▶ [TASK PROMPT] Where the line with "Task: Tap the back arrow to leave Log Workout" appears below, start writing out lines exactly, and finish with the line with "The width and height of the screenshot is (1007, 668).", which is included; write out nothing else.

[Opening INPUT MATERIAL section]

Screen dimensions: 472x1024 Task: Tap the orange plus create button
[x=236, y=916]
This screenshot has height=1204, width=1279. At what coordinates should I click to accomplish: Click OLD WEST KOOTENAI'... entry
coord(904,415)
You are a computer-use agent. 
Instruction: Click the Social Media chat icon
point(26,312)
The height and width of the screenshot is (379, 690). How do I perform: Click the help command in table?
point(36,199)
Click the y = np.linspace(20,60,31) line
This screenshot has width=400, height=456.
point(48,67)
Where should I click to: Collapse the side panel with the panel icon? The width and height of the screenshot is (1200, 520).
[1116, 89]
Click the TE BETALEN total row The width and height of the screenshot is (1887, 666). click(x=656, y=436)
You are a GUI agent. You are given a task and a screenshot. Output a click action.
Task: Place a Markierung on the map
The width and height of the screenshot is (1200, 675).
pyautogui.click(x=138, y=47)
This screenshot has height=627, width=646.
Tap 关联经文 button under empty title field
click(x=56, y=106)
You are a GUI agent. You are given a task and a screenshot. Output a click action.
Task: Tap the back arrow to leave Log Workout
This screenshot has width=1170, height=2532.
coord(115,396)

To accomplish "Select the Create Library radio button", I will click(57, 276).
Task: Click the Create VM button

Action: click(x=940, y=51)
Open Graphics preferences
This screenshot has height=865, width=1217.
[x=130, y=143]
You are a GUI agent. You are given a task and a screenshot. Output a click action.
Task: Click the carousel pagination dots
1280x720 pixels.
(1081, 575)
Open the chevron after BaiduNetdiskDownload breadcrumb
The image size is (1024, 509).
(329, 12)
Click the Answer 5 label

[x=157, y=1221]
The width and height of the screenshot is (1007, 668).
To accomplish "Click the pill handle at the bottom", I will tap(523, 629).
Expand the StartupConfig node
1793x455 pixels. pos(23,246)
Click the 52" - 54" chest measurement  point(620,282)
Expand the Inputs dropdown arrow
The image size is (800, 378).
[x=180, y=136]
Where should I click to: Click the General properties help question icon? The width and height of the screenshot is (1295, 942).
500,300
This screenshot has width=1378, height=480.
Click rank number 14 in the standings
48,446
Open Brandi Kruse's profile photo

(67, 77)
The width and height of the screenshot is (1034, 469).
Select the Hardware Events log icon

[Closing INPUT MATERIAL section]

▶ [ANSWER FOR THIS EXERCISE]
Task: Tap the back arrow to leave Log Workout
This screenshot has width=1170, height=2532.
coord(115,396)

To accomplish "Select the Create Library radio button", I will click(57, 276).
Task: Click the Create VM button

Action: click(x=940, y=51)
Open Graphics preferences
This screenshot has height=865, width=1217.
[x=130, y=143]
You are a GUI agent. You are given a task and a screenshot. Output a click action.
Task: Click the carousel pagination dots
1280x720 pixels.
(1081, 575)
Open the chevron after BaiduNetdiskDownload breadcrumb
The image size is (1024, 509).
(329, 12)
Click the Answer 5 label

[x=157, y=1221]
The width and height of the screenshot is (1007, 668).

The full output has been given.